For sentry.io, pricing is straightforward and usage-based:

  • You can get started for free.
    Pricing depends on the number of monthly events (errors), transactions (for tracing), and attachments you send Sentry. You can also add quotas for Replays and Monitors.
  • You can:
    • Set hard or flexible quotas and add pay‑as‑you‑go budget for overages.
    • Reserve volume ahead of time for discounts (“pay ahead, save money… when you use more, you pay less”).
    • Purchase Seer as an add-on priced per active contributor.

Common patterns:

  • Developer / Team plans: Best for product teams that want to instrument a few services or apps, get code‑level issues, and use core Dashboards (10 on Developer, 20 on Team).
  • Business / Enterprise plans: Best for organizations needing SAML + SCIM, advanced governance, organization audit logs, higher limits, and enterprise support (technical account manager, dedicated support on Enterprise).

For specifics, quotas, and current pricing details, see the pricing page on sentry.io.

Frequently Asked Questions

Can I run self-hosted Sentry in production at scale?

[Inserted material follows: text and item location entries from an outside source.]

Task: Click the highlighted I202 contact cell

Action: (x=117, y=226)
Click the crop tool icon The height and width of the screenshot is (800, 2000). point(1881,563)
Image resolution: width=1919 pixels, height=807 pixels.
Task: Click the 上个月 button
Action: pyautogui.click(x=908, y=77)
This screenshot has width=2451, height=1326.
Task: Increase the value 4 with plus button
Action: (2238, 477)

Short Answer: Yes, but you’re taking on a production-grade data system—plan for serious operations, not a side project.

Details:
Self-hosted Sentry is used in production by many teams, but it’s closer to running your own observability backend than hosting a small web app. You need to:

  • Size Postgres and ClickHouse for your expected event and transaction volume.
  • Run Kafka, Redis, and workers with enough capacity to handle spikes.
  • Implement backups and test restore procedures.
  • Monitor Sentry itself: queue depth, worker throughput, error rates, disk usage, and retention.

If your goal is “set it and forget it,” self-host probably isn’t the right fit. If your goal is “we already run Kafka/ClickHouse at scale and want to control Sentry’s deployment,” then it can be a good trade.

How does security differ between self-hosted Sentry and sentry.io?

Short Answer: Self-hosted security is entirely your responsibility; sentry.io gives you a documented, audited security posture out of the box.

Details:
With self-hosted Sentry, you own:

  • Infrastructure security: host hardening, patching, firewall rules, access control.
  • Network security: TLS termination, ingress/egress policies, VPN or zero‑trust access.
  • Data protection: disk encryption, backups, and retention policies.
  • Compliance: any audits or attestations (SOC, ISO, HIPAA) are on your organization.

With sentry.io, you inherit our security program:

  • Hosted on Google Cloud Platform with multi-tenant architecture.
  • Data encrypted using AES-256 at rest and TLS in transit.
  • Annual third‑party penetration testing.
  • Data residency choice: United States or Germany.
  • SOC 2 Type II, ISO 27001, and HIPAA attestation.
  • Enterprise governance options: SAML-based SSO, SCIM for automated provisioning (Business+), organization audit logs, and Enterprise support.

If your security posture is “we must keep everything on-prem,” self-hosted is your path—but you’re rebuilding the layers we already maintain in the cloud.

Summary

Self-hosting Sentry gives you maximum control over where your monitoring stack runs and how it’s operated, at the cost of owning a complex, stateful system end‑to‑end. You’ll need strong ops practices, capacity planning, and a clear upgrade process.

Using sentry.io shifts that work to us: you focus on instrumenting your applications with the Sentry SDK, tracing through services to identify poor-performing code, and using features like Error Monitoring, Tracing, Session Replay, Logs, Profiling, and Seer to debug faster. Our team manages infrastructure, scaling, security, and compliance so your team spends less time maintaining tools and more time fixing issues.

If you’re on the fence, a practical pattern is: start on sentry.io to understand your event volume and workflows, then reassess whether the operational cost of self-hosting makes sense for your organization.